§ **WORK REQUIRED**:
Answer from the agent memory post below:
1. How many GitHub stars does the author's version have?
2. How often did the after-6pm auto-compile trigger in production?
3. What is the name of the skill that replaced the auto-flush pipeline?

§ **PASSAGE FOR REVIEW**:
[Start of section]
Serhii Kravchenko

Posted on Apr 17

I Over-Engineered Karpathy's Agent Memory. Here's What Actually Works.

#claudecode #ai #productivity #opensource

Andrej Karpathy sketched out a beautiful idea for AI agent memory. Conversations flow into daily logs. Daily logs get compiled into a wiki. The wiki gets injected back into the next session. Your agent builds its own knowledge base over time.

53K stars on GitHub. I read the code, loved the concept, and built the whole thing into my Claude Code setup.

My version has 8 stars. Size doesn't matter... in this case.

Because three weeks later, half my sessions were losing context and I had no idea why.

What went wrong

The original architecture assumes you have full control over your AI pipeline. Server-side execution. Background processes that always finish cleanly. Programmatic access to transcripts.

Claude Code runs on your laptop. You close the lid, the background process dies. You hit a long session, the transcript parser chokes. You forget to check the logs, and the compile pipeline fails silently for weeks.

Here's what my setup looked like after I copied the pattern:

# session-end.sh (the old version)
# Extracts last 100 turns from transcript
# Spawns flush.py in background
# flush.py calls claude -p Opus to summarize
# flush.py checks if it's after 6pm
# If yes, spawns compile.py (also background)
# compile.py calls claude -p Sonnet to build wiki articles
# CLAUDE_INVOKED_BY guard prevents infinite recursion
# SHA-256 hash comparison skips unchanged logs

That's a lot of moving parts for "remember what I did today."

I tracked the results over three weeks across 7 active projects. The auto-flush hook fired on every session end. About half the time, the background process either timed out, failed to parse the transcript, or exited silently with no output. The daily log file was either empty or never created.

The after-6pm auto-compile? It literally never triggered once in production. The hash check worked fine. The subprocess just never got there.

I was running what looked like a sophisticated knowledge pipeline. In reality, every other session vanished into nothing.

Three fixes that actually worked

I didn't scrap the architecture. The two-layer memory concept is genuinely good. Hot cache for quick patterns, wiki for deep knowledge, daily logs as the raw source. That part stays.

What I killed was the automation layer.

Fix 1: One manual command instead of background automation

I replaced the entire auto-flush pipeline with a single skill called /close-day. You type it when you're done working. That's it.

The difference is simple. When the background process ran, it had no project context. It was parsing raw transcript JSON, trying to figure out what mattered. When you call /close-day inside your session, the agent still has the full picture. It knows what you worked on, what decisions you made, what's pending for tomorrow.

# session-end.sh (the new version)
#!/usr/bin/env bash
set -euo pipefail
if [[ -n "${CLAUDE_INVOKED_BY:-}" ]]; then exit 0; fi
PROJECT_DIR="${CLAUDE_PROJECT_DIR:-$(pwd)}"
mkdir -p "$PROJECT_DIR/.claude/state"
[End of section]
§ **INFORMATION SUPPLIED**:
[Start of section]
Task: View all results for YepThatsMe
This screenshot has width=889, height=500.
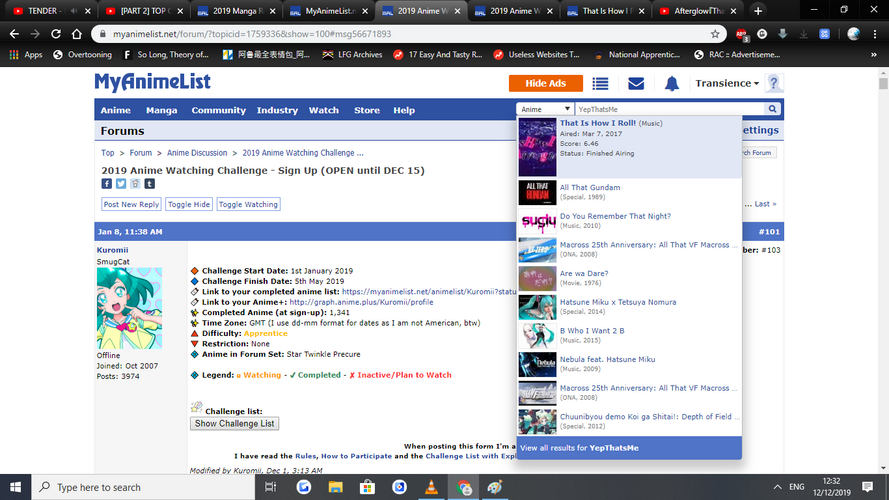Action: (x=579, y=448)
[End of section]
§ **ANSWER BOX**:
1. 8
2. Never; it did not trigger once.
3. /close-day